A tiered box comprising of a suzuribako (box for traditional writing utensils), a box for paper and a lid, the three fitting together in inrōbuta (flush-fitting) style, with rounded corners,...
A tiered box comprising of a suzuribako (box for traditional writing utensils), a box for paper and a lid, the three fitting together in inrōbuta (flush-fitting) style, with rounded corners, chiri-i (edges) and pewter rims; the decoration executed in multi-colored lacquer, the surface divided on the sides into 49 or 63 squares and on the top into 63 squares, each containing a pattern of concentric rings, superimposed on the top by a single cormorant in flight diving toward stylized fish and seaweed superimposed on the sides; the interiors in black lacquer sprinkled with gold and silver hirame flakes; the suzuribako fitted with fude-oki (brush tray), suzuri (ink stone), and metal suiteki (water dropper) in the form of a tea kettle with a swing handle and removable lid.
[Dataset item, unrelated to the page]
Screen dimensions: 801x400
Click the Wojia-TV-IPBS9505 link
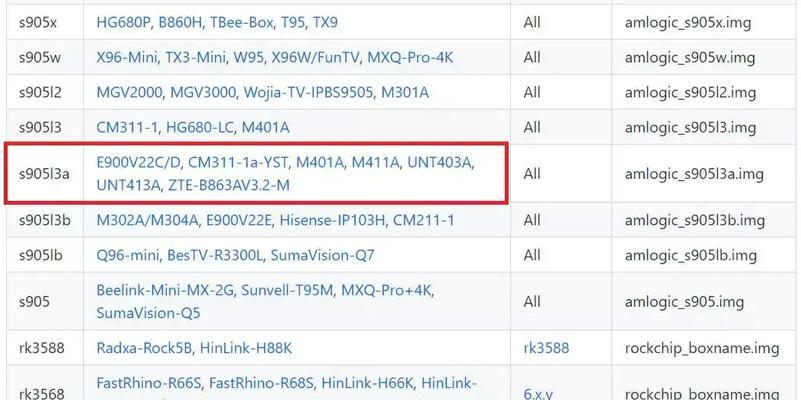(x=303, y=93)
Comes with the original fitted paulownia-wood tomobako storage box inscribed outside U to uo jūtebako (Tiered accessory box with cormorant and fish); dated inside to October 1933 and signed with a seal
Exhibited: Fourteenth Teiten Exhibition, Tokyo, 1933
Published: Nittenshi Hensan Iinkai (Nittenshi Editorial Committee), Nittenshi 11 (History of the National Salon 11), Teiten hen 6 (The Teiten Exhibition 6), Tokyo, Nitten, 1983, no. 53
As art historian Kendall Brown has noted: “Increasingly from the 1920s, Japan’s destiny was linked to the ocean … In the deco era, marine subjects—whether products of man or nature—appear in Japanese art more frequently, and with greater drama, than at any other time … In crafts, marine themes … became favorite subjects. Although Ōshita was not included in the groundbreaking Deco Japan exhibition, in part because his surviving works are so rare, this bold, lively combination of sea creatures with geometric patterning and innovative coloration, not previously seen in Japanese art, is very much in the spirit of the times.
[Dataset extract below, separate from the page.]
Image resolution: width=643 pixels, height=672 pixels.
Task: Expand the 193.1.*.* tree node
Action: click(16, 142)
Ōshita Sekkō had a long career at the heart of the artistic elite. He was born in Kanazawa, Ishikawa Prefecture, a traditional center of Japan’s lacquer industries, and studied the local Igarashi maki-e tradition of lacquer art under Matsuoka Kichibei and Hayashi Shūtarō, setting up his own business in 1894. In 1928 he contributed to a multi-media pair of screens with paulownia design presented to Empress Kōjun and his work was selected for the Teiten national exhibition and its successor iterations on no fewer than twenty occasions from 1931 to 1956, including the war years; this piece was shown at the fourteenth Teiten in 1933. Sekkō went on to exhibit at the Japan Traditional Crafts Exhibition and also contributed to his country’s post-war cultural diplomacy, showing his work in a large-scale exhibition of Japanese art that toured Australia and New Zealand in 1958. His Letter Box with Magnolia Design (1935, two years after the present work) is in the collections of the Museum of Contemporary Art, Kyoto.